After all water samples have been collected, Dennis brings his samples to a local temporary lab, set up by the NDIGD research team in a strategic location to minimize travel time from the local community. At the lab, a technician will test the water and determine its cleanliness, or if there is a presence of coliforms or e.coli. The various water samples are labeled and poured into testing packets, and the packets are sealed for incubation as part of their testing. They remain in the incubator for 18 hours.

Following a period of incubation, results from the samples are revealed. Pictured, the lab technician holds up the IDEXX Colilert 18® Testing packets. The water samples on the left were taken from the community, with the yellow color indicating the existence of coliforms. This can be compared to the water on the right, which was purchased in small sachets, and is totally pure and safe for drinking. The IDEXX test also provides estimates of e.coli counts. Under the black lighting, you can see that certain samples are much brighter than others. These bright samples indicate the presence of e. coli.

All of the findings from the samples will be analyzed, as will the information gained from the surveys of the local populations.
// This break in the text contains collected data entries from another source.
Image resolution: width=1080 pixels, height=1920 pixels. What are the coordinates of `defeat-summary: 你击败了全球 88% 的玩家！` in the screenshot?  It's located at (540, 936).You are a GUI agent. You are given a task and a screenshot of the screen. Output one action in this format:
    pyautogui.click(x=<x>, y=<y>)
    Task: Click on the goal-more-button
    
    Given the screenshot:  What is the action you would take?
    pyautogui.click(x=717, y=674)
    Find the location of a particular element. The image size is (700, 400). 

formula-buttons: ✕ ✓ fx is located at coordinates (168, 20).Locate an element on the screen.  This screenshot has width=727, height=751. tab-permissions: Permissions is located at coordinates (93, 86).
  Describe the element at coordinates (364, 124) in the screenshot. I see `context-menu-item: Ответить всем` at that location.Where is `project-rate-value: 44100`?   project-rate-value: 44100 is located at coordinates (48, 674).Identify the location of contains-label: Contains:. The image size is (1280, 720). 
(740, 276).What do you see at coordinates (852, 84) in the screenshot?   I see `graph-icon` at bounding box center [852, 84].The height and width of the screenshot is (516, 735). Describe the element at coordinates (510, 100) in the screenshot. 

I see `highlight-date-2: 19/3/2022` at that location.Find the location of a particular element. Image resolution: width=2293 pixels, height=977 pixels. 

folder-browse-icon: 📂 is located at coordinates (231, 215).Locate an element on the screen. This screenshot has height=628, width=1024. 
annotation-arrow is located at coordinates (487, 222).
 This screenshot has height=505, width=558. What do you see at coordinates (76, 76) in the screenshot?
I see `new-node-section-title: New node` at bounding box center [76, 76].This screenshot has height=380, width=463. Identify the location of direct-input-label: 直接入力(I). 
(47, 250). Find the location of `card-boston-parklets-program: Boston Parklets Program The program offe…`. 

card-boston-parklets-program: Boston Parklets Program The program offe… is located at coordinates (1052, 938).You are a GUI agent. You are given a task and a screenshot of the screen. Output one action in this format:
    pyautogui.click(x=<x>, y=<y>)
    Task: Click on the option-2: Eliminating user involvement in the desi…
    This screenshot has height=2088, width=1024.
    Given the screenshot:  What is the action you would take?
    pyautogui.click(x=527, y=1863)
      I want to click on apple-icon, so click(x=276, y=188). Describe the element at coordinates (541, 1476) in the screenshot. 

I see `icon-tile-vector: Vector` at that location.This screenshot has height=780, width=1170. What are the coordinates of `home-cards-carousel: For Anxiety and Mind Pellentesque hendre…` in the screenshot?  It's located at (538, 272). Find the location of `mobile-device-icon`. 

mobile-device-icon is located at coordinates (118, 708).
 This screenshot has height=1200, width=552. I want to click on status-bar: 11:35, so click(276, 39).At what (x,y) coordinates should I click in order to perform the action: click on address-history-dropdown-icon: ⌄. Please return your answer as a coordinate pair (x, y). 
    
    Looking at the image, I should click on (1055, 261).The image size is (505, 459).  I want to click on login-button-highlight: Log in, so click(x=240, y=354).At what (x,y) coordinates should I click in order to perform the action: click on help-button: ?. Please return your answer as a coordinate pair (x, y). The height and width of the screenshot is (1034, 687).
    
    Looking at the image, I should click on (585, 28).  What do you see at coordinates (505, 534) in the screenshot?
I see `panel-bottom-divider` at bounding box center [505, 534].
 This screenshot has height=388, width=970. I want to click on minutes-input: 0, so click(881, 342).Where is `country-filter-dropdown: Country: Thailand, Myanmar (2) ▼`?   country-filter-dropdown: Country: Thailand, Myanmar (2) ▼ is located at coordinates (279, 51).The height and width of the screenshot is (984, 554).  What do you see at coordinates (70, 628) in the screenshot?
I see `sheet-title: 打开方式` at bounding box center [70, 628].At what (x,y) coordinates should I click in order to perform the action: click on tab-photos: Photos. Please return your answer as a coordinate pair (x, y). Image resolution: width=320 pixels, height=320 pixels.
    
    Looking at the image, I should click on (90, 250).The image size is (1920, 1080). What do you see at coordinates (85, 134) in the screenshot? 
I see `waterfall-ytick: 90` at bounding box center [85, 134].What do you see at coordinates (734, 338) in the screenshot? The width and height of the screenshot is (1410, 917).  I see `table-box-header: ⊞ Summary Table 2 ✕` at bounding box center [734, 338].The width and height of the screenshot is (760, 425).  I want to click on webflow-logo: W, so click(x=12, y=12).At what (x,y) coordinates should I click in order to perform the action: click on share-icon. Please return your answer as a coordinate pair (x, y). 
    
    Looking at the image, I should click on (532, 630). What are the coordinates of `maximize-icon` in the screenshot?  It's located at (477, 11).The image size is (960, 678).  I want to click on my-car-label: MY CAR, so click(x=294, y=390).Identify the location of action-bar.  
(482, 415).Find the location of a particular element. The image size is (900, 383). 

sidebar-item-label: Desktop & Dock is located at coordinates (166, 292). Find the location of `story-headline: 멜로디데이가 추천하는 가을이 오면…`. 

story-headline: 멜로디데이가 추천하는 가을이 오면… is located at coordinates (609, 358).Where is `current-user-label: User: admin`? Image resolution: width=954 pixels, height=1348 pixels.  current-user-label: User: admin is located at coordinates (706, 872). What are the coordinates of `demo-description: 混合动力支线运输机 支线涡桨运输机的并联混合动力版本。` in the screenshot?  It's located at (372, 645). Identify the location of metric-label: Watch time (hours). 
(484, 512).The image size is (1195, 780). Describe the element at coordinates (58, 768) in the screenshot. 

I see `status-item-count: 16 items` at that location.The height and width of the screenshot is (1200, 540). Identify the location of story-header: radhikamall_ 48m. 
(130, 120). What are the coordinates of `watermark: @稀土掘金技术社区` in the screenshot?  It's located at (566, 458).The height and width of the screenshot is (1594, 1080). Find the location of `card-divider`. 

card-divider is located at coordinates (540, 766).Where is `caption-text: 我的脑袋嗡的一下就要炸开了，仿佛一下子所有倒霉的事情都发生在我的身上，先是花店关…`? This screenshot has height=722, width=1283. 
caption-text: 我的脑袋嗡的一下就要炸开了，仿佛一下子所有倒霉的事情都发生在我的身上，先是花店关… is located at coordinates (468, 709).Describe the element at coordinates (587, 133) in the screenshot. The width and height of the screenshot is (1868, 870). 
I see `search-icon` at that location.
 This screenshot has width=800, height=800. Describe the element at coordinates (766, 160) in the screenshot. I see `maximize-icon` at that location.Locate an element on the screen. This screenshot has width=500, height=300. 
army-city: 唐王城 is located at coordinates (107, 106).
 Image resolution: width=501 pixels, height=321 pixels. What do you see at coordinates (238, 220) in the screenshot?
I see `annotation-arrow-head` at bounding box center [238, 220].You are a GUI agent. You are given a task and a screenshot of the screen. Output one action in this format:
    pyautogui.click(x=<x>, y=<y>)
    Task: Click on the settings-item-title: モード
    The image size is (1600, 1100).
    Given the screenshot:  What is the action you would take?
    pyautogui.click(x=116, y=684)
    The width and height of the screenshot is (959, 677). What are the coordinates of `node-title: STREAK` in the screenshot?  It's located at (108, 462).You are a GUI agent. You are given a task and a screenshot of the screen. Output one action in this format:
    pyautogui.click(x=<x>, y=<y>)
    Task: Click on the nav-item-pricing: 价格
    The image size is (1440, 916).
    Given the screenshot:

In comparing and analyzing the data, NDIGD M&E Specialists will be able to provide the Millennium Challenge Corporation with an understanding of whether and how their project impacted the local community’s health, economic situation, knowledge, and behavior.  They will also report on if or how the provision of improved water sources changed average water quality levels both at the source and in the household. This information can inform MCC’s program implementation moving forward, which can lead to improved situations for local populations in Ghana.